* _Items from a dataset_
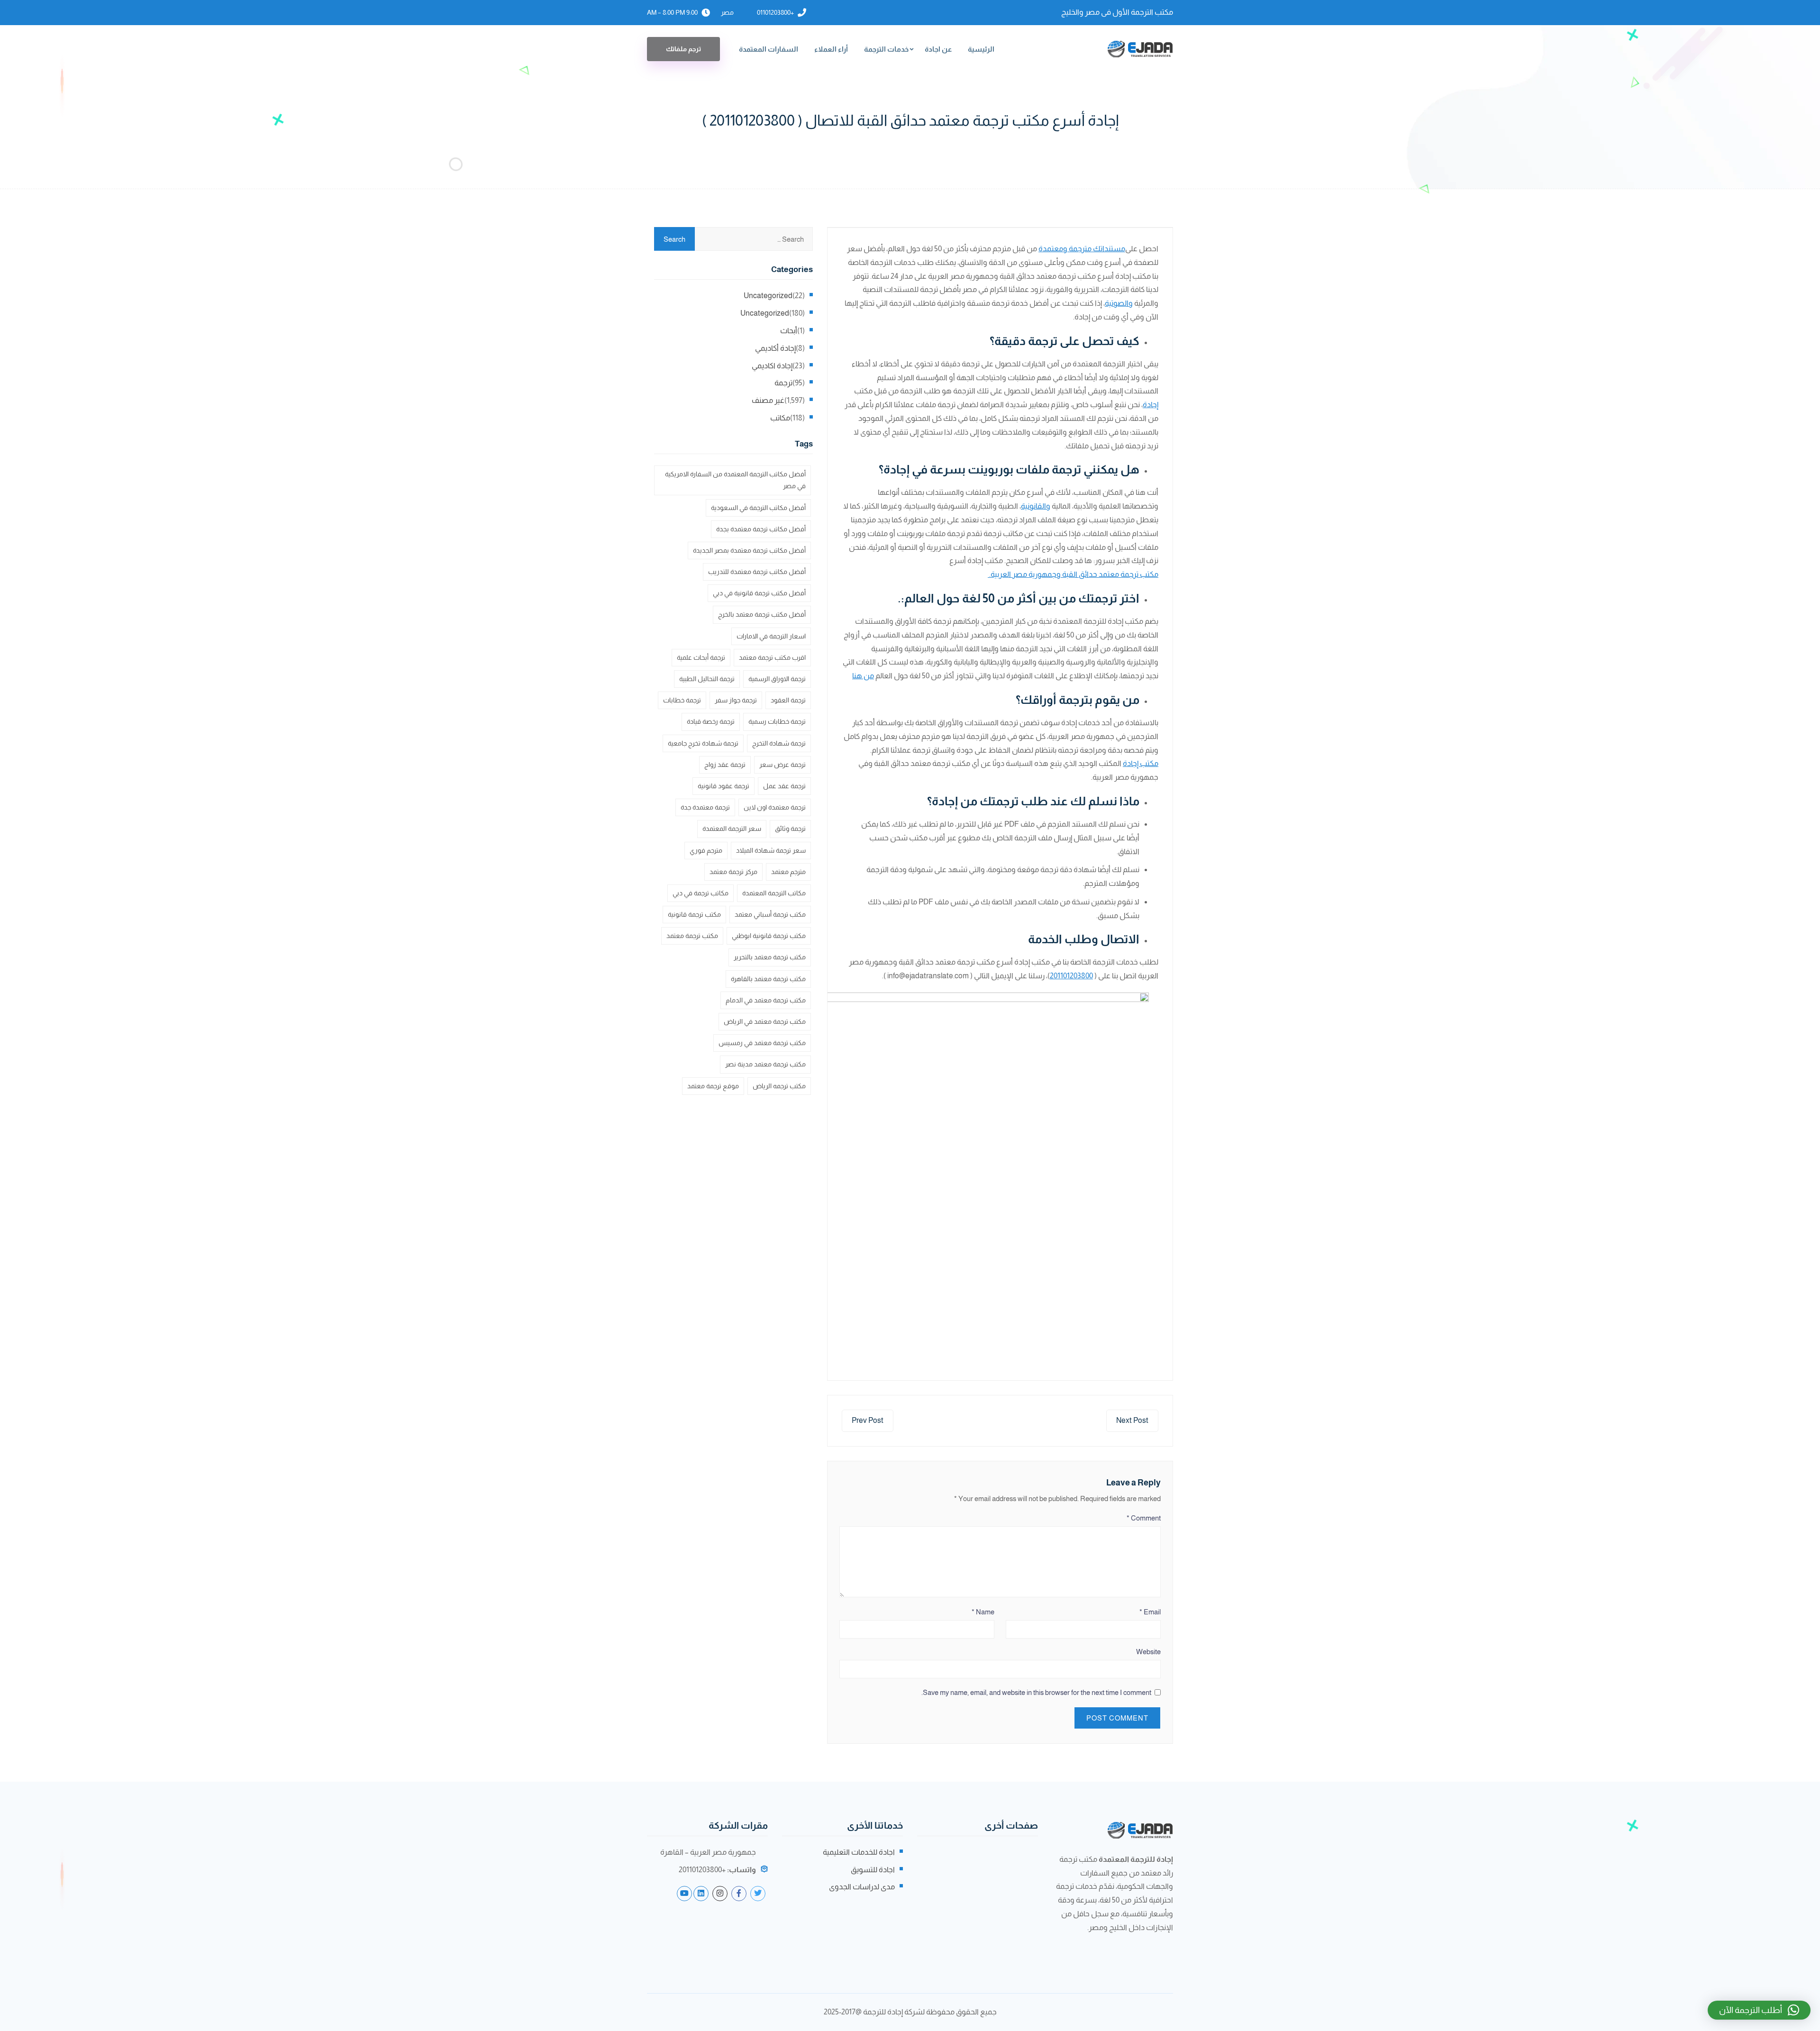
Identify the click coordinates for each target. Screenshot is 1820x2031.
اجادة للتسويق (873, 1870)
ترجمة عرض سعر (782, 764)
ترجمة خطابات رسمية (777, 721)
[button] (1759, 2010)
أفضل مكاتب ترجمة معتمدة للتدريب (757, 571)
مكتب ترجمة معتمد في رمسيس (762, 1043)
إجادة (1150, 405)
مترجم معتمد (788, 871)
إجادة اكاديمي (772, 366)
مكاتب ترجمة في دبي (700, 893)
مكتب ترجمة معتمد (692, 935)
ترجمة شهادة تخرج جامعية (703, 743)
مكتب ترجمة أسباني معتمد (770, 914)
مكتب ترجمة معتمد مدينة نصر (765, 1064)
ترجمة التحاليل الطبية (707, 679)
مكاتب (780, 418)
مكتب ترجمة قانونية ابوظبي (769, 935)
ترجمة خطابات (682, 700)
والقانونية (1035, 506)
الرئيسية (981, 49)
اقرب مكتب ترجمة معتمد (772, 657)
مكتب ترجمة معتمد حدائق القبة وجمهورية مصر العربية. (1073, 574)
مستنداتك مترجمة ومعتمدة (1081, 249)
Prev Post (867, 1420)
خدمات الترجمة (886, 49)
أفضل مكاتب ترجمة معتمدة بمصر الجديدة (749, 550)
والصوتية (1119, 303)
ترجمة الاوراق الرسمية (777, 679)
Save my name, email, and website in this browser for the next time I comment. (1036, 1692)
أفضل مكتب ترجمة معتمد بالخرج (762, 614)
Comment (1144, 1517)
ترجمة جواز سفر (736, 700)
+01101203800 (775, 12)
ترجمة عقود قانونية (723, 786)
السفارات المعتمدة (768, 49)
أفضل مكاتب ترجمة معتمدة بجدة (761, 529)
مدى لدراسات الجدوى (862, 1887)
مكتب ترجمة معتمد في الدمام (766, 1000)
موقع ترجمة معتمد (713, 1086)
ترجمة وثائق (790, 828)
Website (1148, 1651)
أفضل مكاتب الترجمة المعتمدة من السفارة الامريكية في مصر (735, 480)
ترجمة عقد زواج (725, 764)
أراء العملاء (831, 49)
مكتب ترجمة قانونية (694, 914)
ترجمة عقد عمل (784, 786)
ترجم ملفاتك (683, 49)
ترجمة (783, 383)
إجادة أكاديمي (775, 348)
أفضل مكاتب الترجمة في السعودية (758, 507)
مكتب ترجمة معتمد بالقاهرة (768, 979)
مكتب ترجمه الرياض (779, 1086)
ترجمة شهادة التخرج (779, 743)
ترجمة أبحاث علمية (701, 657)
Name (983, 1611)
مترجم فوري (706, 850)
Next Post (1132, 1420)
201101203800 (1071, 976)
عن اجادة (938, 49)
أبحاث (788, 331)
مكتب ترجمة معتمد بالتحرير (770, 957)
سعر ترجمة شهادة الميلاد (771, 850)
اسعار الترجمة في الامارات (771, 636)
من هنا (863, 676)
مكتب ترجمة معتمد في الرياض (765, 1021)
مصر (727, 12)
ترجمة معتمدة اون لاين (775, 807)
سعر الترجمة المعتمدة (731, 828)
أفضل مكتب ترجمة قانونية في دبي (759, 593)
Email (1150, 1611)
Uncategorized (768, 295)
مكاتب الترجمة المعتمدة (774, 893)
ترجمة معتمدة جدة (705, 807)
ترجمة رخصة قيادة (711, 721)
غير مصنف (768, 400)
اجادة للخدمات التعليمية (859, 1852)
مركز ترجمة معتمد (733, 871)
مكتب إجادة (1140, 763)
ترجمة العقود (788, 700)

* _Goal of the exercise_
If a line in the records holds the word "الرياض", count it, then give only the total.

* _Written answer_
2